Search code examples
pythonregexdocxtext-extractionpython-docx

How do you write text extracted from PDF (using textract) to docx files in python


I have several articles in a single pdf file and I am trying to separate those articles and write them to separate Docx files. I managed to separate them using regex but when I try to write them to docx files, it throws this error: ValueError: All strings must be XML compatible: Unicode or ASCII, no NULL bytes or control characters.

My code is as follows:

my_path = "/path/to/pdf"

newpath = textract.process(my_path)
newpath2 = newpath.decode("UTF-8")

result = re.findall(r'\d+ words(.*?)Document \w+', newpath2, re.DOTALL)

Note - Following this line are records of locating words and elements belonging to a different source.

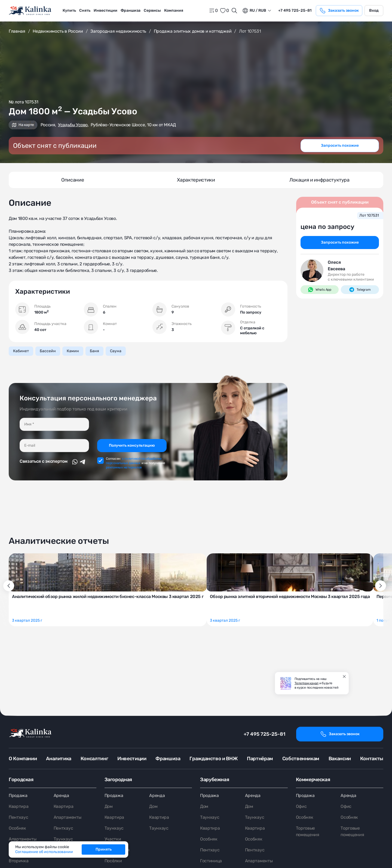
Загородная (118, 779)
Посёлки (113, 861)
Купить (69, 10)
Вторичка (19, 861)
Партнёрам (260, 758)
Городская (21, 779)
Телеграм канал (307, 683)
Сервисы (152, 10)
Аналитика (59, 758)
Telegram (360, 289)
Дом (109, 806)
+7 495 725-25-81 (264, 734)
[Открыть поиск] (234, 10)
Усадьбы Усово (73, 125)
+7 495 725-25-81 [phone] (295, 10)
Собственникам (301, 758)
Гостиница (211, 861)
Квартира (19, 806)
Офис (301, 806)
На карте (23, 125)
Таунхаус (63, 839)
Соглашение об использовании (44, 852)
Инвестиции (105, 10)
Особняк (18, 828)
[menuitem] (69, 10)
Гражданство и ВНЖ (213, 758)
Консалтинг (94, 758)
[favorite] (224, 10)
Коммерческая (313, 779)
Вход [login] (374, 10)
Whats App (320, 289)
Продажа (18, 795)
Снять (85, 10)
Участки (113, 839)
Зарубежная (214, 779)
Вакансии (340, 758)
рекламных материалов (124, 467)
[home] (30, 11)
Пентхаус (18, 817)
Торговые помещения (307, 831)
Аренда (61, 795)
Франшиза (130, 10)
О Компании (23, 758)
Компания (174, 10)
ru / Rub (254, 10)
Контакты (372, 758)
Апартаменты (22, 839)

save_path = "/path/to/write/docx/files/"

for each in result:
    import time
    time=str(time.time())
    finalpath = (os.path.join(save_path, time))
    finalpath2 = finalpath+".docx"
    mydoc = docx.Document()
    mydoc.add_paragraph(each)
    mydoc.save(finalpath2)

Solution

  • You can remove all null and control byte chars and use

    .add_paragraph(remove_control_characters(each.replace('\x00','')))
    

    The remove_control_characters function can be borrowed from Removing control characters from a string in python thread.

    Code snippet:

    import unicodedata
    def remove_control_characters(s):
        return "".join(ch for ch in s if unicodedata.category(ch)[0]!="C")
    
    my_path = "/path/to/pdf"
    
    newpath = textract.process(my_path)
    newpath2 = newpath.decode("UTF-8")
    
    result = re.findall(r'\d+ words(.*?)Document \w+', newpath2, re.DOTALL)
    
    save_path = "/path/to/write/docx/files/"
    
    for each in result:
        import time
        time=str(time.time())
        finalpath = (os.path.join(save_path, time))
        finalpath2 = finalpath+".docx"
        mydoc = docx.Document()
        mydoc.add_paragraph(remove_control_characters(each.replace('\x00','')))
        mydoc.save(finalpath2)